Jul 11, 2016 News
Instead of criminal charges, the Police Legal Advisor believes that those officials of the National Industrial and Commercial Investments Limited (NICIL) who created fake minutes for Annual General Meetings (AGMs) and annual returns should at this point, only face civil proceedings.
Former Justice of Appeal, Claudette Singh in her advice to the investigators at the Special Organized Crime Unit (SOCU) used Section 525 of the Companies Act to support her case in this regard.
Section 525 says, “A prosecution for an offence under this Act or the Regulations may be instituted at any time within two years from the time when the subject matter of the prosecution arose.”
Singh said that the subject matters of the prosecution in relation to NICIL’s non submission of financial and annual reports between 2002 and 2013 would have arisen more than two years to date. In this regard, she believes that no charge can be instituted against the Directors and Secretary.
The Police Legal Advisor added, “While the criminal charges cannot be instituted due to the limitation period, the civil remedies, however, can still be pursued.”
In the case of the fake minutes for the AGMs, investigators found that the back-up hard drive on which documents are stored by NICIL revealed that the minutes for the years 2002, 2003, 2004, 2005, 2011 and 2012 were all created on November 2, 2015.
The Police Legal Advisor concluded that the minutes for those years were computer generated on that very date and were not in existence prior to that date. These documents were therefore false, the Advisor said.
NICIL also gave bogus information to the Registrar of Companies.
This newspaper understands that the false information given to the Registrar pertained to meetings which were “supposedly” held on specific dates when this was not true.
According to legal advice received by SOCU, this would constitute an offence under Section 518 of the Companies Act Chapter 89:01.

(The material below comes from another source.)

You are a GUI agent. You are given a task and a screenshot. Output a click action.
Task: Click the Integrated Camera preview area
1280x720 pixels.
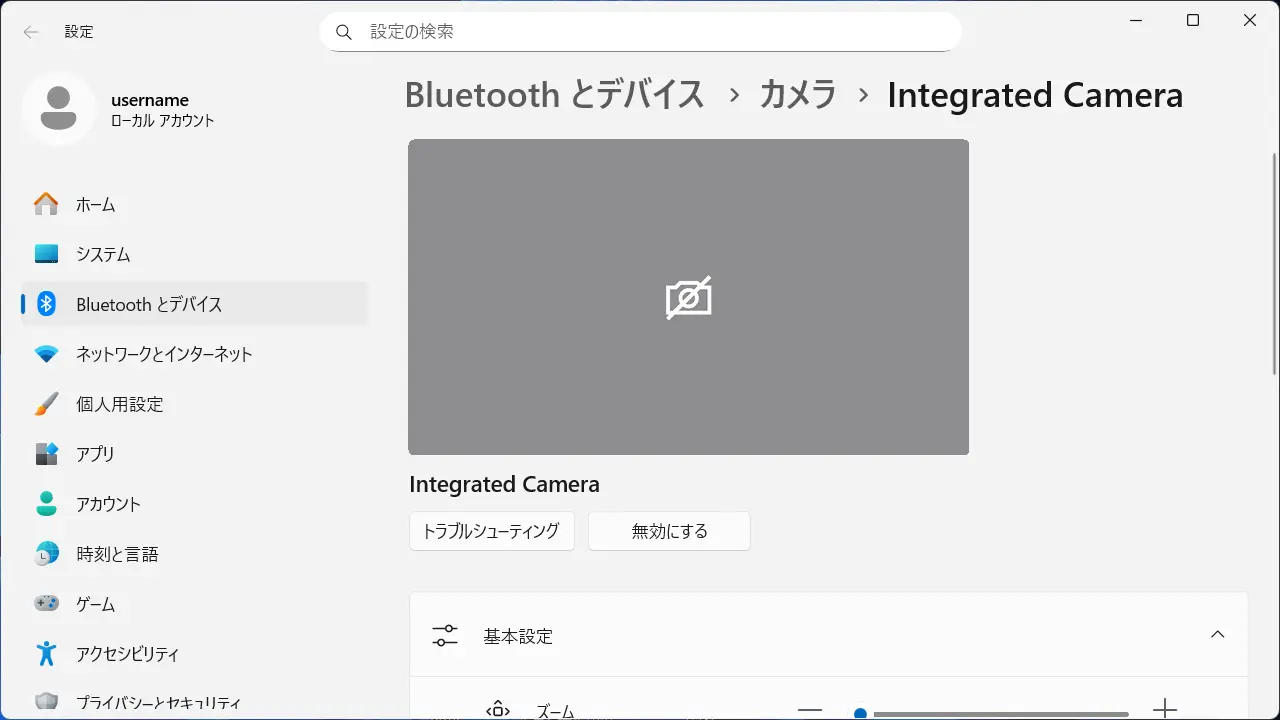(688, 297)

That Section of the Act says that a person who makes or assists in making a report, return, notice or other document that is required to be sent to the Registrar and contains an untrue statement of a material fact shall be guilty of an offence and shall be liable on summary conviction to a fine of $15,000 and to imprisonment for six months.
In addition, a statement which was provided by Joel Freeman, Legal Assistant to NICIL, said that he would usually prepare the draft annual returns in hard copies from the information in the yearly reports which were specially provided to him by the former Deputy Chief Executive Officer, Marcia Nadir-Sharma.

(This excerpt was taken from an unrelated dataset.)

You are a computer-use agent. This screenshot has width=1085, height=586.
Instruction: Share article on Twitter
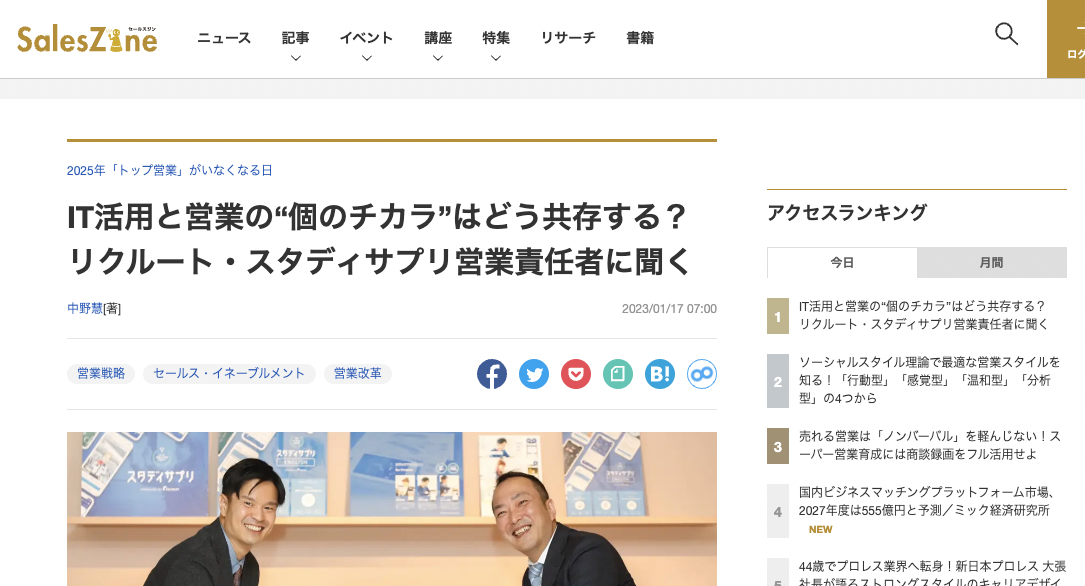point(534,374)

He would then give this to the Company Secretary for perusal and correction. Once the adjustments are inserted he would correct and print the document and return it to Nadir-Sharma for her signature. He would then file same.
The Police Legal Advisor said, “Ms. Nadir by inserting her signature on the document would have adopted the contents and therefore such a document would be her document. She would therefore have been liable for any false information.”
The Police Legal Advisor noted too, “It is obvious that the Registrar of Companies did not exercise his/her power under Section 487 of the Act to strike the company off the register for its failure to file its returns within the time prescribed by the Act. The Registrar failed to send a notice within section 487(2) advising the Company of its default.”
She said that the Registrar, no doubt might have been reluctant to act due to the fact that the former Minister of Finance, Dr. Ashni Singh was the Chairman of NICIL’s Board of Directors.
The officials agreed that the Directors of the Company breached the nation’s financial laws, specifically, Section 107 (1) (a) of the Companies Act Chapter 89:01.
This part says that the Directors of a Company shall call an Annual General Meeting of shareholders not later than 18 months after the Company comes into existence and subsequently not later than 15 months after holding the preceding Annual General Meeting.
Legal advice on the matter indicates that the word “shall” used in the section makes the holding of the Annual General Meeting mandatory in that the Company has an obligation to hold such a meeting.
Kaieteur News understands that the main purpose of such a meeting is to consider the financial statements of the Company; the auditor’s report; election of Directors and the re-appointment of the incumbent auditor.
Legal advice given to SOCU also indicates that if a company defaults in holding such a meeting, the company and every officer of the company shall be guilty of an offence and shall be liable under section 107 (5) on summary conviction to a fine of $15,000.
Additionally, SOCU officials were informed that NICIL was also in breach of Section 153 (3) of the Act. This section stipulates that the annual return should be lodged 42 days after the Annual General Meeting.
The Police Legal Advisor said that the Directors of NICIL no doubt have a fiduciary duty to the Company and the Shareholders. By failing to hold annual general meetings they would have been in breach of their fiduciary duty to the Company and its members.